L’occasion, un secteur en pleine expansion
Le seconde-main, c'est écologique, économique et stylé." - Guillaume, 25 ans
Le marché de la seconde main connaît un boom remarquable. Entre 2009 et 2018, la proportion de Français achetant des articles d'occasion est passée de 25 % à 48 %. Les motivations qui incitent les consommateurs à se tourner vers l'occasion sont multiples, mais parmi les plus fréquentes, on retrouve des considérations liées au prix, à l' environnement et au style.
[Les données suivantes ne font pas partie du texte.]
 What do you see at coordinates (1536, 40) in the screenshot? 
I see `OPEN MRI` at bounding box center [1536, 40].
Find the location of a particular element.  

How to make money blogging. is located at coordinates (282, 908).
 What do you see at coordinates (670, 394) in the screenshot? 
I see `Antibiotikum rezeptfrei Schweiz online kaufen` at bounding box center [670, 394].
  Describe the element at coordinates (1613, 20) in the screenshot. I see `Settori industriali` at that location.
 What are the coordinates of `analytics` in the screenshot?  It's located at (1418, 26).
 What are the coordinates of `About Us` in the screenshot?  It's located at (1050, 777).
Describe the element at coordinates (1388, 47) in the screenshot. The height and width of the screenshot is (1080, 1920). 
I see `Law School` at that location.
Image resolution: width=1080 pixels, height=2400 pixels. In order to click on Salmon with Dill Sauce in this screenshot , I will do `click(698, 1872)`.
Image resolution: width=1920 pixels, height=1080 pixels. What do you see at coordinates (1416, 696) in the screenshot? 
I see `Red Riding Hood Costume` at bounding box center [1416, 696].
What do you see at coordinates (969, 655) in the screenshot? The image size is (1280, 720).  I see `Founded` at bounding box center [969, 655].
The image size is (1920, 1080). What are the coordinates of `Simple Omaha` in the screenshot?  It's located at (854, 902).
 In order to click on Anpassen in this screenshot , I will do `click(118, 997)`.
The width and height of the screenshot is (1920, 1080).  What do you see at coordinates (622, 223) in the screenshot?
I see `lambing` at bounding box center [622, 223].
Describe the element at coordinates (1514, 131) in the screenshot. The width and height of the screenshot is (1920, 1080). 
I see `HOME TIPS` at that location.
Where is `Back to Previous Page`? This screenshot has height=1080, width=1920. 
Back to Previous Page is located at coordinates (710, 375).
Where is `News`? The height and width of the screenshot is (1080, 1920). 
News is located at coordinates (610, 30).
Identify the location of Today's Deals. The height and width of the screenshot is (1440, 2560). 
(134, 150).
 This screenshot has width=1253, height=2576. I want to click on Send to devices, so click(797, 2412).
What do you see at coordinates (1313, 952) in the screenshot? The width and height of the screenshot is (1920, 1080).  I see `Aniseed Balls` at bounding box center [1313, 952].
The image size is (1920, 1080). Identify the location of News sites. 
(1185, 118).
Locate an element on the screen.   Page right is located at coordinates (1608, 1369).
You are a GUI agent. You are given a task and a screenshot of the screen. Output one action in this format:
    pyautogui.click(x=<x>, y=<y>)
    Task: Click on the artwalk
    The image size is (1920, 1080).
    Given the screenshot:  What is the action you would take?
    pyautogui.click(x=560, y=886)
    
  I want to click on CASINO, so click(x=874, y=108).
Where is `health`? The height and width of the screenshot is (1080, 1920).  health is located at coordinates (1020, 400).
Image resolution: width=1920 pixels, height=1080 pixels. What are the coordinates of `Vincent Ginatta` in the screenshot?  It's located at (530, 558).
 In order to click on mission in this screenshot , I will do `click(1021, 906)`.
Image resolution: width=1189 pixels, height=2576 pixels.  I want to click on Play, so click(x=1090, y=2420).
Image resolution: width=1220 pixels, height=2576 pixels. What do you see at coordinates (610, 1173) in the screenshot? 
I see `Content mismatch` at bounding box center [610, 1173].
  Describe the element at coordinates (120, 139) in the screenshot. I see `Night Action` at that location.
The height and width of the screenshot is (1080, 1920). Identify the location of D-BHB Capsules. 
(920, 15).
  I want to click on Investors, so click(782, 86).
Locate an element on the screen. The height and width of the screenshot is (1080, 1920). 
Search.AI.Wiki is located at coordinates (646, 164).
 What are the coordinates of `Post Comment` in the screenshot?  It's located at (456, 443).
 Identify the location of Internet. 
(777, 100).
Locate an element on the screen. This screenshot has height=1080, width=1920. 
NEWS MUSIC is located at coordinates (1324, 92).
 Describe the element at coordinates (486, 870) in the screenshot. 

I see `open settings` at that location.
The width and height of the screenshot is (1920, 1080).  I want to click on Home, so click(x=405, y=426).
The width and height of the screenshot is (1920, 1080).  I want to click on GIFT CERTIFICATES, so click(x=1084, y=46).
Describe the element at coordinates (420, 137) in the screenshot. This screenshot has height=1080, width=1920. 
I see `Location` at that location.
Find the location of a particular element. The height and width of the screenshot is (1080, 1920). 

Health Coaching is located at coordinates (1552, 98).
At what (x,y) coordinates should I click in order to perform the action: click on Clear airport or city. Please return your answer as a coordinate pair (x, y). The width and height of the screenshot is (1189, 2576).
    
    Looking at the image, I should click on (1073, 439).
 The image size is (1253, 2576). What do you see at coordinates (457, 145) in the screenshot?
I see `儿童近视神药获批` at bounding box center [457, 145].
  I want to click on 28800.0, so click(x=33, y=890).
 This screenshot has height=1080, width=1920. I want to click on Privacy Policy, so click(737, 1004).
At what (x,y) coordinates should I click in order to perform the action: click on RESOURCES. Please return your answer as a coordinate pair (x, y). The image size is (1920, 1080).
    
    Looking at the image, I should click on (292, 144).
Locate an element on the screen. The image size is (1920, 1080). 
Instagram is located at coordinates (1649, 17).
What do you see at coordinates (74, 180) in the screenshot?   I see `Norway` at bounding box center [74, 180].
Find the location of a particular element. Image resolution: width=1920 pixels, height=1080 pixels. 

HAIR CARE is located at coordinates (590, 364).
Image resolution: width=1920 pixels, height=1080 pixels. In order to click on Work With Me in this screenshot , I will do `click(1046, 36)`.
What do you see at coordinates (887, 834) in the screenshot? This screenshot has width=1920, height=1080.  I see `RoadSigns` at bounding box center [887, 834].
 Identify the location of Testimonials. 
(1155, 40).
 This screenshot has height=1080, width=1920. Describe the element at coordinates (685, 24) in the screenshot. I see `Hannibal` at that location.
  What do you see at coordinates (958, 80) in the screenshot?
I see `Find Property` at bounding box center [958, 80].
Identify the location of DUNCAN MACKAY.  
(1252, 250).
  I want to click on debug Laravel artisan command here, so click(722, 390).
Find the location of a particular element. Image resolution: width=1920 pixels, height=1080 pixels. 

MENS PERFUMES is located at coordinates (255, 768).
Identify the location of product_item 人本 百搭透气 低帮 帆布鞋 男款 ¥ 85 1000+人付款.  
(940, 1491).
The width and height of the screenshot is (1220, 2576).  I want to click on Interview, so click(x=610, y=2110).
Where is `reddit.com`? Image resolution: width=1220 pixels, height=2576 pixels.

Au cœur du concept de la seconde main se trouve l'idée de prolonger la durée de vie des biens de consommation en leur offrant plusieurs vies. Par essence, cette pratique est un vecteur potentiel de transmission des punaises. En 2021, une étude réalisée par IPSOS a révélé que le marché de l’occasion était à l'origine de 10 % des nouvelles infestations de punaises de lit. Un chiffre significatif, certes, mais bien loin derrière les principales sources de contamination, à savoir les voyages (44 %), les interactions avec les proches (30 %) et les aménagements dans des lieux préalablement infestés (20 %).
Un frein pour le marché de la seconde main ?
"J'ai eu des punaises de lit dont j'ai eu des difficultés à me débarrasser, depuis je suis beaucoup plus méfiante", partage Jeanne, 28 ans. Cela ne l'empêche pas de continuer à acheter des articles d'occasion. "Je le fais quand même, mais l'aspect économique entre en jeu. Si je pouvais avoir le même article au même prix en neuf, je ne sais pas si j'achèterais en neuf ou en seconde main. Avec la peur des punaises de lit, je suis peut-être un peu moins écolo." Guillaume, 25 ans, également confronté aux punaises de lit par le passé, contrebalance : "Je lave beaucoup plus, je fais beaucoup plus attention, mais c'est toujours ma première source d'achat."
Tous les autres consommateurs de seconde main que nous avons rencontrés partagent le même sentiment : ils continuent à acheter des articles d'occasion, mais sont désormais plus vigilants.
À l'image de Leïla, 25 ans, les amateurs de seconde main semblent faire confiance aux professionnels de ce secteur pour leur fournir des biens de consommation sains. Elle explique : "J'achète pratiquement tout en friperies et en ressourceries. Mon idée est de me dire que si la friperie est infestée, les employés auraient rapidement été contaminés, et puis, c'est leur métier."
Une problématique pas nouvelle
Du côté des professionnels, on ne constate pas non plus de changements notables. Raphaëlle travaille pour le service client d'une marketplace de vêtements vintage et nous partage son étonnement : "Je n'ai rien reçu à ce sujet avant il y a deux jours, quand une cliente m'a demandé si je devais mettre mon manteau au congélateur, comme l'indiquaient les informations." Même son de cloche chez Emmaüs, qui nous écrit qu'aucune de leurs structures n'a fait remonter un problème de contamination.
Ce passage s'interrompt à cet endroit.